I also saw the Challenger explosion live. We lived in rural West Virginia and had one of the old C-band satellite dishes. We had a raw feed of the NASA channel.
It had snowed the night before, so school was cancelled that day. IIRC, the consensus was that launch wasn’t going to happen that day (they had already put it off a few times) and it was still below freezing at the Cape at launch time.
So, we watched regular programming until about 10 minutes before launch, realized that we hadn’t heard anything about a scrub, so we flipped over and saw it live…
Alot of people have heard the line “That’s great, but what does it do?–It doesn’t do anything, that’s the beauty of it”
None of them can ID the movie.
“If every vampire who said he was at the crucifixion was actually there, it would have been like Woodstock.” /Buffy quote off
Yeah, see the work of Elizabeth Loftus (cited above). Great stuff.
I have a really disctinct memory of being on an airplane and the pilot announcing the Challenger disaster, but my dad insists I wasn’t on an airplane at the time and a pilot wouldn’t announce that in-flight anyway. As clear as the memory is, he might be right. Memory is a weird thing.
A year or two ago, someone here managed to unearth the movie clip that that came from, and it was from some obscure old movie nobody had ever heard of. The speculation is that some radio DJ was playing random movie clips between songs, as some do, and that most of the general public first heard the line from such a radio clip.
Here is an earlier thread where we discussed that particular scene (and Morbo’s Betamax tape) at great length:
I remember Bill Clinton reminiscing about blck churges getting blown up by bombs (in Arkansas). Except there were never any church bombings in Arkansas-they happened elsewhere.

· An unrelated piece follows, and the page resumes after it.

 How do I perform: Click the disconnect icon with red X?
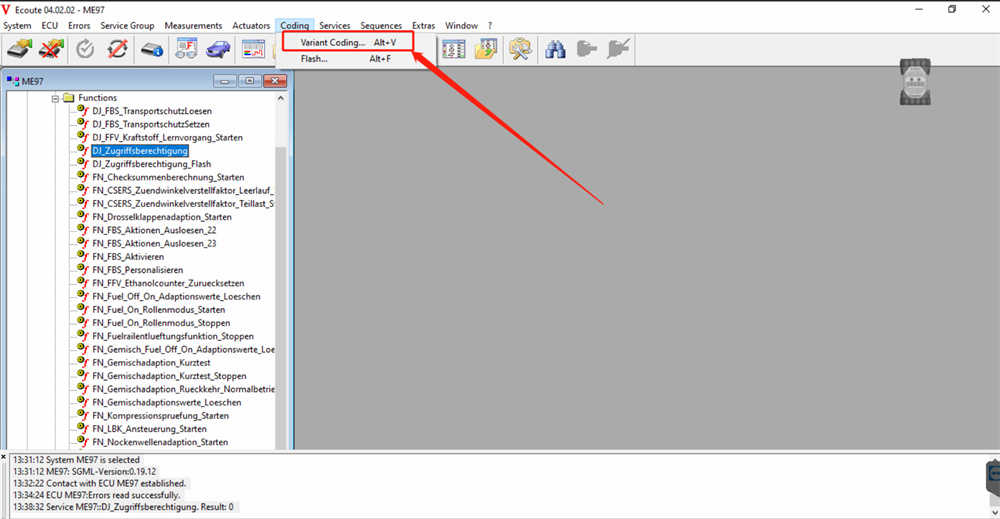(51, 49)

The Zapruder film was one of four films taken of the Kennedy assassination. The others were taken by Orville Nix, Marie Muchmore, and Charles Bronson (not the actor). The Muchmore film was purchased by United Press International on November 25, 1963, and shown on New York television station WNEW-TV on November 26, 1963, four days after the assassination.
Many other films were taken in the seconds immediately before or immediately after the assassination by Robert Hughes, F. Mark Bell, Elsie Dorman, John Martin Jr., Patsy Paschall, Tina Towner, James Underwood, Dave Wiegman, Mal Couch, and Thomas Atkins. Some, such as the Wiegman and Couch films, were shown on network television later that day.
I have had this happen several times- but I don’t recall many…
Back when I was in middle school I remember very clearly showing my mother a novel that I had borrowed from a teacher when I was home over the weekend. On Monday morning I asked her for it, sure that I had left it with her. I recalled the discussion we’d had about it and all.
It was in my desk at school in a classroom where I had left it the previous Friday. There is no possible way she had seen it or that we had the conversation I remember…
speaking of miss Fonda, she wasnt nude in the opening credits of “Barbarella” no matter how many people think she was.